Diese Ideologie ist heutzutage so fragwürdig und überholt wie das mit ihr versunkene 19. und 20 Jahrhundert. Der hohle kern umfasst auch die fehlende Liebesbeziehung zu der jungen Eloi, die Hartdegen rettet: Er hat mit ihr weder geschlafen noch ihr ein Liebesversprechen gegeben. Er zahlt ihr lediglich ihre Freundlichkeit, ihn gesund gepflegt zu haben, zurück. Das ist doch wohl ein wenig dürftig. Ansonsten spielt Hartdegen nur den Ritter, der die Jungfrau in Not rettet. Sehr romantisch, fürwahr! Am Schluss fragt er sie nicht ein einziges Mal, ob sie bei ihm bleiben möchte. So enden Märchen.

Unterm Strich

Die DVD trägt nicht allzu viel dazu bei, den Eindruck des schwachen Films aufzuhellen, der sich vor allem an junge Menschen richtet, die über keinerlei Lebenserfahrung verfügen und ihre Ideale aus Büchern speisen. Die diversen Featurettes des Making-ofs erläutern genau und ehrlich, wie die zahlreichen Spezialeffekte kreiert und umgesetzt wurden.
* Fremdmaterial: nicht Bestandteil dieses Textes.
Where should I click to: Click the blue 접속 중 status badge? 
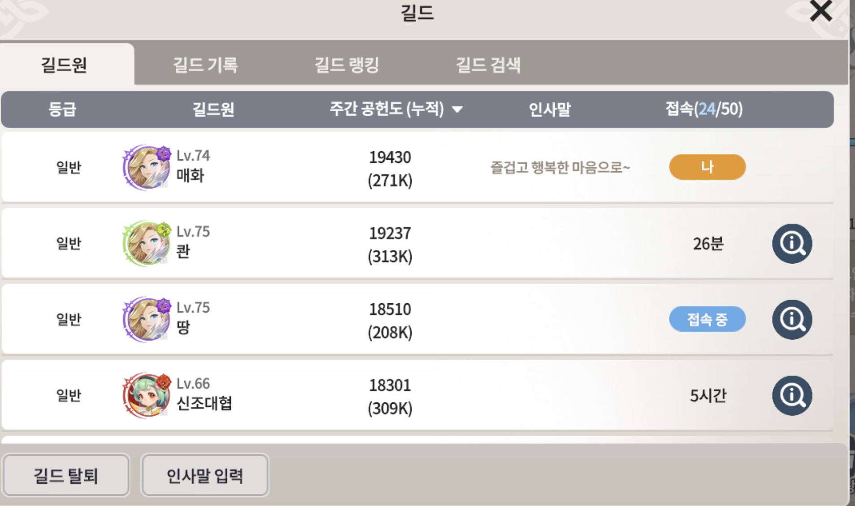click(707, 319)
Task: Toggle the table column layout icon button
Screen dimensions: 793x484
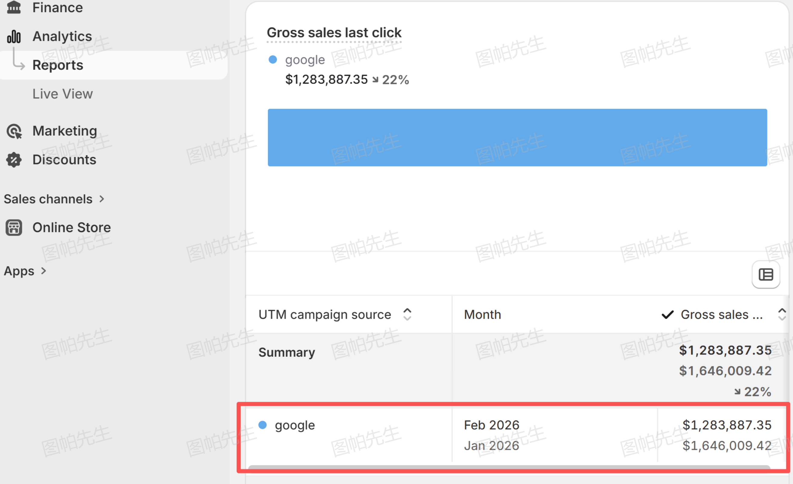Action: click(x=766, y=275)
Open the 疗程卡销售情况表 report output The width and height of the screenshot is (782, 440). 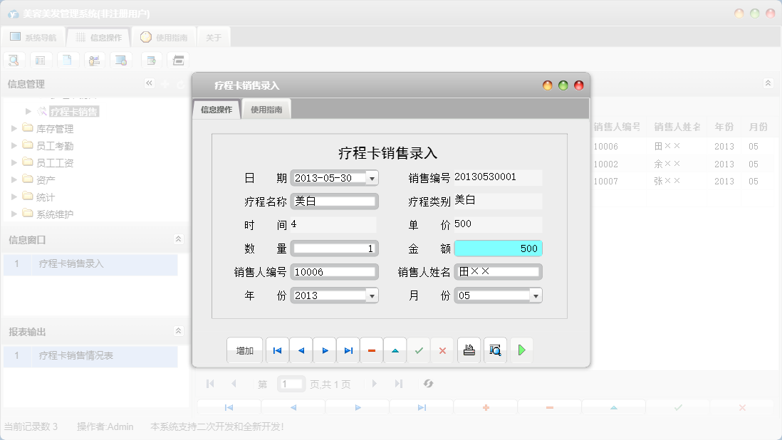[75, 355]
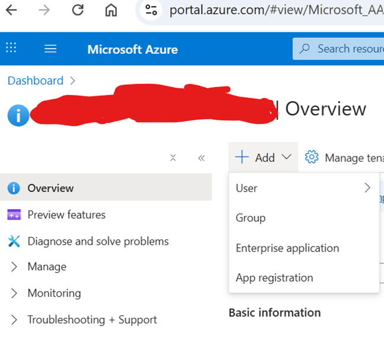Click the Dashboard breadcrumb link
The width and height of the screenshot is (384, 345).
(x=36, y=81)
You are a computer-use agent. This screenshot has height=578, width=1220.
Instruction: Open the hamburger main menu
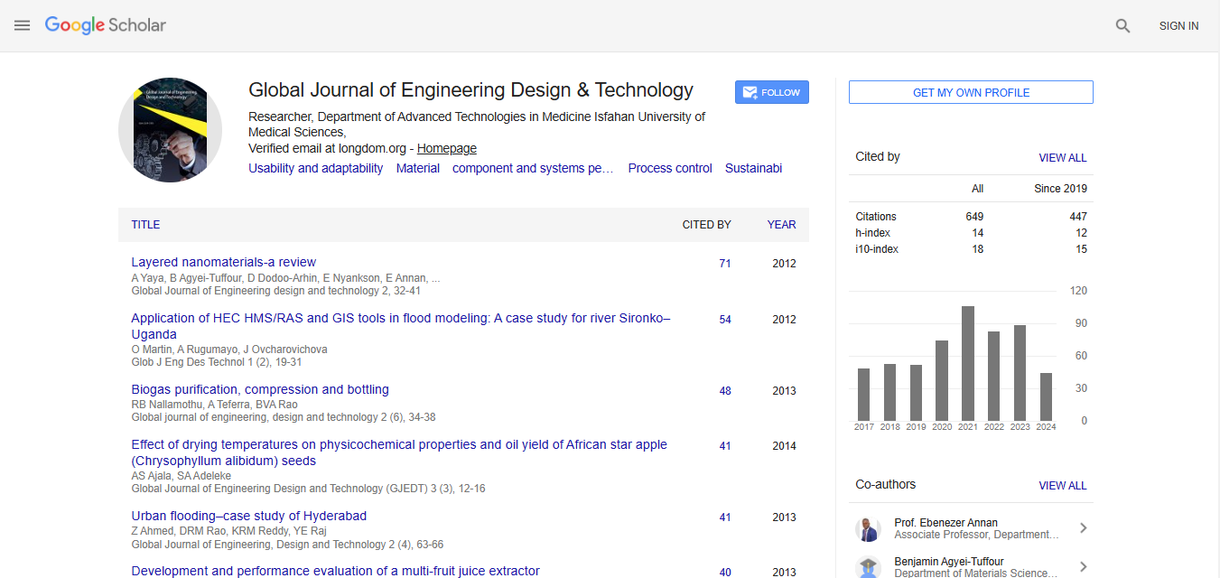(x=23, y=26)
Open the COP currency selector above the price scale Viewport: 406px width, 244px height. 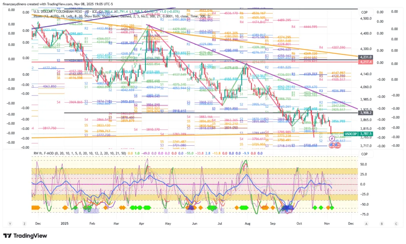364,12
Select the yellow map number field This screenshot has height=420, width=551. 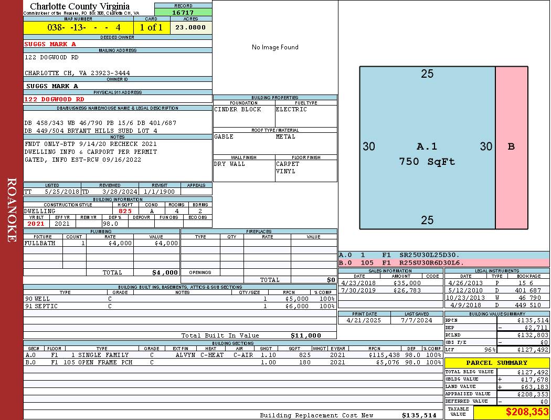click(x=78, y=27)
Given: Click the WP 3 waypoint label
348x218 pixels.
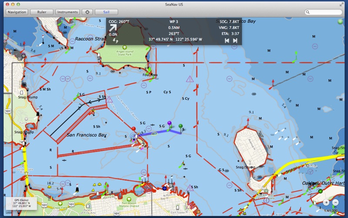Looking at the screenshot, I should pyautogui.click(x=174, y=21).
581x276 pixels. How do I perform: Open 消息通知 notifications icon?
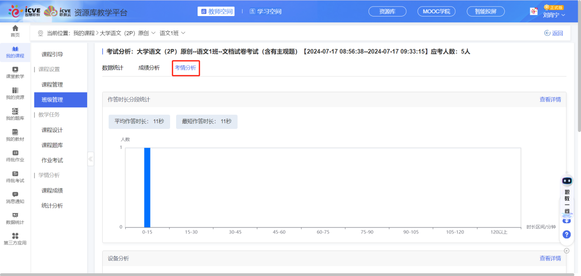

Am besten hat mir am ganzen Film die Musik von Klaus Badelt gefallen. Sie passt wirklich kongenial zu den verschiedenen Kulturen und Szenen und weist verschiedene Leitmotive (themes) auf, so etwa für den Zeitreisenden und für die Eloi. Badelt hatte schon mit Hans Zimmer an Ridley Scotts Monumentalschicken „Gladiator“ mitkomponiert. Man hört Zimmers professionellen Einfluss deutlich heraus. Dennoch ist „The Time Machine“ der erste größere Original-Score, den Badelt komponierte. Ich habe die Soundtrack-CD und höre sie mir immer wieder gerne an.